EXERCISE DETAILS: Wherever the string "badge" occurs in a line of these records, report that line.

[Saved entries]

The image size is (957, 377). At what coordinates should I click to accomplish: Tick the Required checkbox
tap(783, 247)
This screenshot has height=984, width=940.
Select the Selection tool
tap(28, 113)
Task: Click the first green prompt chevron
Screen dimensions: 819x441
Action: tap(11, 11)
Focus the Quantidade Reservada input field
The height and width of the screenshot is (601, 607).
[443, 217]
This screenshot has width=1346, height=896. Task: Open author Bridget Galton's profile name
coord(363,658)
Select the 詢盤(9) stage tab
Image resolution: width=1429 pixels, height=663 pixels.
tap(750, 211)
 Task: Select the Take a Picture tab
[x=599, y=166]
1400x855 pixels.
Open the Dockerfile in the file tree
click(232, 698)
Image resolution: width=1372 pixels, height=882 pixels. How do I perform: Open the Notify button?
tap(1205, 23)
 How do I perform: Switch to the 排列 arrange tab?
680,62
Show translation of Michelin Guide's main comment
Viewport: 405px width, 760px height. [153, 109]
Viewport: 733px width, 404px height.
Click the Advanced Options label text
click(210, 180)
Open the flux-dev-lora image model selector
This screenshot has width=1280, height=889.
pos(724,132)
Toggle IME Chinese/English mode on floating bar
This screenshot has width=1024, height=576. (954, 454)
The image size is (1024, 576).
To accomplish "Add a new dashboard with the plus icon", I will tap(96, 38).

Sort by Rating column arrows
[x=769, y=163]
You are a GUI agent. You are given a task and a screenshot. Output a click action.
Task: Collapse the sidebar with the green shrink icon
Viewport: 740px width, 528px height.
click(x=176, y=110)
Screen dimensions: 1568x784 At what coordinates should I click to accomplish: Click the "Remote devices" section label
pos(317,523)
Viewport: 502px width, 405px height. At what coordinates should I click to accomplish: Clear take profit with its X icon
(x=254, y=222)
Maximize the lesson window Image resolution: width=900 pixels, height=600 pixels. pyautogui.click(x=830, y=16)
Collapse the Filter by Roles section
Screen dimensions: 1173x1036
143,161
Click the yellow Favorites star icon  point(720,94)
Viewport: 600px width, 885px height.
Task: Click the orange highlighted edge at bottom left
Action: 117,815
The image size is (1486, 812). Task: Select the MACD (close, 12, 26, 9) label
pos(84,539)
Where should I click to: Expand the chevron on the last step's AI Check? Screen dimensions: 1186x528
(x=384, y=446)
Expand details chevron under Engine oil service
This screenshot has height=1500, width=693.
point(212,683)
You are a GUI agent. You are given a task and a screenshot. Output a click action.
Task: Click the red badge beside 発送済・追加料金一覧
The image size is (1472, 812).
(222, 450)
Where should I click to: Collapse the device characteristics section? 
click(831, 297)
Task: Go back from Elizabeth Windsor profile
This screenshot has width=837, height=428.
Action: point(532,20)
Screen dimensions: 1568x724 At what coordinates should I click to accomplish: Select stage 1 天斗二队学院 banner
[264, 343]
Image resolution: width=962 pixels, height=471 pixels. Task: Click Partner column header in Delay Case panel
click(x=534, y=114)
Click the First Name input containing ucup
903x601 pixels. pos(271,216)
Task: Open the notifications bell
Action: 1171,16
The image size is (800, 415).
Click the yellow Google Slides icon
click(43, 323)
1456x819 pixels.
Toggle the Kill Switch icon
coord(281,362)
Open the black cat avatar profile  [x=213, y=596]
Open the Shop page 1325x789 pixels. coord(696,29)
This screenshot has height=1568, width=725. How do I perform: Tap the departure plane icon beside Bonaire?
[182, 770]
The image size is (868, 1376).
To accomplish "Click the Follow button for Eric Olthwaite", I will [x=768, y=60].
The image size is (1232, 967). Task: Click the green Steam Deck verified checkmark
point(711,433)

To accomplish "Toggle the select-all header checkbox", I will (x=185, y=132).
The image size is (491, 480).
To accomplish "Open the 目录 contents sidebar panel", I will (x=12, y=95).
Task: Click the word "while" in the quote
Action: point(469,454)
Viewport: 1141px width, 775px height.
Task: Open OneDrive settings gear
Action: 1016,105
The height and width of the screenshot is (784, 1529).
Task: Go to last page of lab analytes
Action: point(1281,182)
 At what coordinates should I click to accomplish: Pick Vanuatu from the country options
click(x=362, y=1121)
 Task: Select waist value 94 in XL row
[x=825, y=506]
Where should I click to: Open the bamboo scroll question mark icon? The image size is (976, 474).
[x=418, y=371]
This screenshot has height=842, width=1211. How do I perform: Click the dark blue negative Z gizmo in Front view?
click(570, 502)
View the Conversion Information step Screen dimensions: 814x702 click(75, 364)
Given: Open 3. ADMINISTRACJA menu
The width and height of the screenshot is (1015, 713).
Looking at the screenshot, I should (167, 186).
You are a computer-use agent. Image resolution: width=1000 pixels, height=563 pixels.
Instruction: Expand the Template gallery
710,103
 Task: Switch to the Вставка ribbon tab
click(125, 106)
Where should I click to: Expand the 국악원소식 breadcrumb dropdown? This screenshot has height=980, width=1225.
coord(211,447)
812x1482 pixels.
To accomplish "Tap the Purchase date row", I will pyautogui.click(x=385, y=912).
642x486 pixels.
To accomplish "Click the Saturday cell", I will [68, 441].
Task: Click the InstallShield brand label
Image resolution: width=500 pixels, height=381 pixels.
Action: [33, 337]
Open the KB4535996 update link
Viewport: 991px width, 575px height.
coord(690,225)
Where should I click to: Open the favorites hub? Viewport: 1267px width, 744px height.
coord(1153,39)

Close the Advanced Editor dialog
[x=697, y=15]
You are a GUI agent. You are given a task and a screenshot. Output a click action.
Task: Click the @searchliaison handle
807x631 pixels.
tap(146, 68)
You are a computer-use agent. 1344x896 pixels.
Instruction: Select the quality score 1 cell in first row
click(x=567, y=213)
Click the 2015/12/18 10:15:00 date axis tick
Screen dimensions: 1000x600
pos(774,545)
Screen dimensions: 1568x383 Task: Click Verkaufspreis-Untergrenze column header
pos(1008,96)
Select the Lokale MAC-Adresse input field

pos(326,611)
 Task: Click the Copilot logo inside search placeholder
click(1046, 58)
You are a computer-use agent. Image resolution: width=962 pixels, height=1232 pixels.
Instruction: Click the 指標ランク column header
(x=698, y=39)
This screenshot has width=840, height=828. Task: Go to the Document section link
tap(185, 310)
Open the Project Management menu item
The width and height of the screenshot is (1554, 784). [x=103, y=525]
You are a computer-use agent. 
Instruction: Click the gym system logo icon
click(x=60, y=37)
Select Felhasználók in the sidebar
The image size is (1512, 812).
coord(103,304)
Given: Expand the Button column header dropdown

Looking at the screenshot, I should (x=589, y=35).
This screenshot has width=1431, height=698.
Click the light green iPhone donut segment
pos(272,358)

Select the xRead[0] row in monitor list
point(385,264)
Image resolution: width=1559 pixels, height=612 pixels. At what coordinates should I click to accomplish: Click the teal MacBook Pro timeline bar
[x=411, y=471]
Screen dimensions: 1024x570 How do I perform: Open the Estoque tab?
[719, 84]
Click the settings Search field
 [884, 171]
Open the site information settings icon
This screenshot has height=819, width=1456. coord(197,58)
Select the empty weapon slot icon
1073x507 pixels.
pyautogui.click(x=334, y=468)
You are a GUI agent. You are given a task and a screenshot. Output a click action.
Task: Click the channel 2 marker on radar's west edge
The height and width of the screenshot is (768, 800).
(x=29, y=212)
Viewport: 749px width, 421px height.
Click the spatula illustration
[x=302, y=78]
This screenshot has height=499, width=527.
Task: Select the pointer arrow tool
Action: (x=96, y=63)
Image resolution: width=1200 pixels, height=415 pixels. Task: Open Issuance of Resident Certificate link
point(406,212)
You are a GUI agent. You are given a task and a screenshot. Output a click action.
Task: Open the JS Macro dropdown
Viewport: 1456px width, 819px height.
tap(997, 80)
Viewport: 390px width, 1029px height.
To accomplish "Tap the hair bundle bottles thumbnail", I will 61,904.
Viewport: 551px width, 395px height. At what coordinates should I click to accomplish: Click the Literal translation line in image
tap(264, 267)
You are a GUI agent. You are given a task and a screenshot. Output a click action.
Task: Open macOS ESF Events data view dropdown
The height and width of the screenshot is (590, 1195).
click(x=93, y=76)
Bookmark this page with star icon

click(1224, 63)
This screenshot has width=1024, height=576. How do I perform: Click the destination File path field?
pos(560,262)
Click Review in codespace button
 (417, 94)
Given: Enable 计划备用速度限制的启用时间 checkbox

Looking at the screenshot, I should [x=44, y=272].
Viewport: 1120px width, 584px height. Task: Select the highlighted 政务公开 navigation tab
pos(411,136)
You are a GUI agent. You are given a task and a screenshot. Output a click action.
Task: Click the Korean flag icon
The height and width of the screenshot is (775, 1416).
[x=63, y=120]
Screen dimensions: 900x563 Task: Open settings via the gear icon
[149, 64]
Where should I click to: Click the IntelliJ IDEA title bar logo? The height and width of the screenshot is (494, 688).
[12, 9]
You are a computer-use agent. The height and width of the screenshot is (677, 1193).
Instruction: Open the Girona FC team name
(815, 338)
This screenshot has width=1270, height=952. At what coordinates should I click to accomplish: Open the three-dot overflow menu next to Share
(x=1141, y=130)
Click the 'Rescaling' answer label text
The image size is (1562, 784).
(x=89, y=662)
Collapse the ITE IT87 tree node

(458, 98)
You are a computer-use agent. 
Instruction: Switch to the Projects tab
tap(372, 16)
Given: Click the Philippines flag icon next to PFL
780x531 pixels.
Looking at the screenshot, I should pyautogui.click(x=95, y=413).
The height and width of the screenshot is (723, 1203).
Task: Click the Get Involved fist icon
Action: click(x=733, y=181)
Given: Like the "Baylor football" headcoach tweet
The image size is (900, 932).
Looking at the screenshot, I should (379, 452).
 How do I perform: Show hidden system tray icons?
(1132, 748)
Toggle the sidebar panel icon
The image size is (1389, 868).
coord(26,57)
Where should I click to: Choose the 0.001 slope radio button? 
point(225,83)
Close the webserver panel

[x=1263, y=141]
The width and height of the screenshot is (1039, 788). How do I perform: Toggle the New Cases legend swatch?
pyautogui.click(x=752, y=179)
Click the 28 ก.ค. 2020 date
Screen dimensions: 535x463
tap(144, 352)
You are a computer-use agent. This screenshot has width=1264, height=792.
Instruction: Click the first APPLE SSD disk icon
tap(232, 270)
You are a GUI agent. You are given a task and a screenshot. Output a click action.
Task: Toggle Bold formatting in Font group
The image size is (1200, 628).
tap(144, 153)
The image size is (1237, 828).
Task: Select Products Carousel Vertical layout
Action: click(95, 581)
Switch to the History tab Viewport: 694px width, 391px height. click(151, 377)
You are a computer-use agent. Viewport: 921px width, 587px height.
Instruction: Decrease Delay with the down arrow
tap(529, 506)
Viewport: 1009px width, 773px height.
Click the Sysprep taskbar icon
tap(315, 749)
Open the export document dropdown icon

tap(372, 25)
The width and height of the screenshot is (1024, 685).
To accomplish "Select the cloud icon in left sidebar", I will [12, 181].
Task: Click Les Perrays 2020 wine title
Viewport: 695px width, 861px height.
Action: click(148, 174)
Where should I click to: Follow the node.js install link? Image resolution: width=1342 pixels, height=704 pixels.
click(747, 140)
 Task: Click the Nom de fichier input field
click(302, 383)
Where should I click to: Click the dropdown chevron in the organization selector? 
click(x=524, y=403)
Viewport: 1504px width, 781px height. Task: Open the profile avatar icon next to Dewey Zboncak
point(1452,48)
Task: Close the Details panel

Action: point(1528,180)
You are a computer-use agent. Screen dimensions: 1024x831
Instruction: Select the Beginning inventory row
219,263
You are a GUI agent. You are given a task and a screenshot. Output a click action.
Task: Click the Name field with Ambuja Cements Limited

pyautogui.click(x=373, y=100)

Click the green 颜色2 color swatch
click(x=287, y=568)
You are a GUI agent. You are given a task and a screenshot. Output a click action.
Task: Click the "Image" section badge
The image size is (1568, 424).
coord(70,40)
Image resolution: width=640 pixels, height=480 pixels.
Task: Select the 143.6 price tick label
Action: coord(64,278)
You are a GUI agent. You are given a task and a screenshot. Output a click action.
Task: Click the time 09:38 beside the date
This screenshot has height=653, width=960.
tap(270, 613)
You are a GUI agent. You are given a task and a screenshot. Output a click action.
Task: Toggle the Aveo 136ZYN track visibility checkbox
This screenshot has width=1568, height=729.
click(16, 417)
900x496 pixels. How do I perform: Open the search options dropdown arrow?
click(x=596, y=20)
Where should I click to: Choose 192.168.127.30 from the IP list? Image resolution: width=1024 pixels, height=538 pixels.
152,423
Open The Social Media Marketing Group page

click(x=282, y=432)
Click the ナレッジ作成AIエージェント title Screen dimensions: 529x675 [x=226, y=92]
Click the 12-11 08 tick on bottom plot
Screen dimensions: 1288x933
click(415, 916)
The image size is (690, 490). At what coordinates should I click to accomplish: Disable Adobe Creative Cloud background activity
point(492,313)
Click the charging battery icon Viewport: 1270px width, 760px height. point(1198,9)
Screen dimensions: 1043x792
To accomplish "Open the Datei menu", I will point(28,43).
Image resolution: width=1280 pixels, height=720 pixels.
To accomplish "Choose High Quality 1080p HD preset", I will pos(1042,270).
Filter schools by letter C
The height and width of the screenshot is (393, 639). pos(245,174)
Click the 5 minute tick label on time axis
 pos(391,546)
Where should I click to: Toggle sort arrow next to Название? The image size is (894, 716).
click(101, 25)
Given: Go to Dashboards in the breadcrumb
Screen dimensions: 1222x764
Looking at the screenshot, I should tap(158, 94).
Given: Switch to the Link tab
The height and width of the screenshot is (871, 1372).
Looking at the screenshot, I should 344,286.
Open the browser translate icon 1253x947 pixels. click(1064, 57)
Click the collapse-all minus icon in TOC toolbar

RESPONSE TO THE EXERCISE:
Task: Click the red badge beside 発送済・追加料金一覧
Task: Click the "Image" section badge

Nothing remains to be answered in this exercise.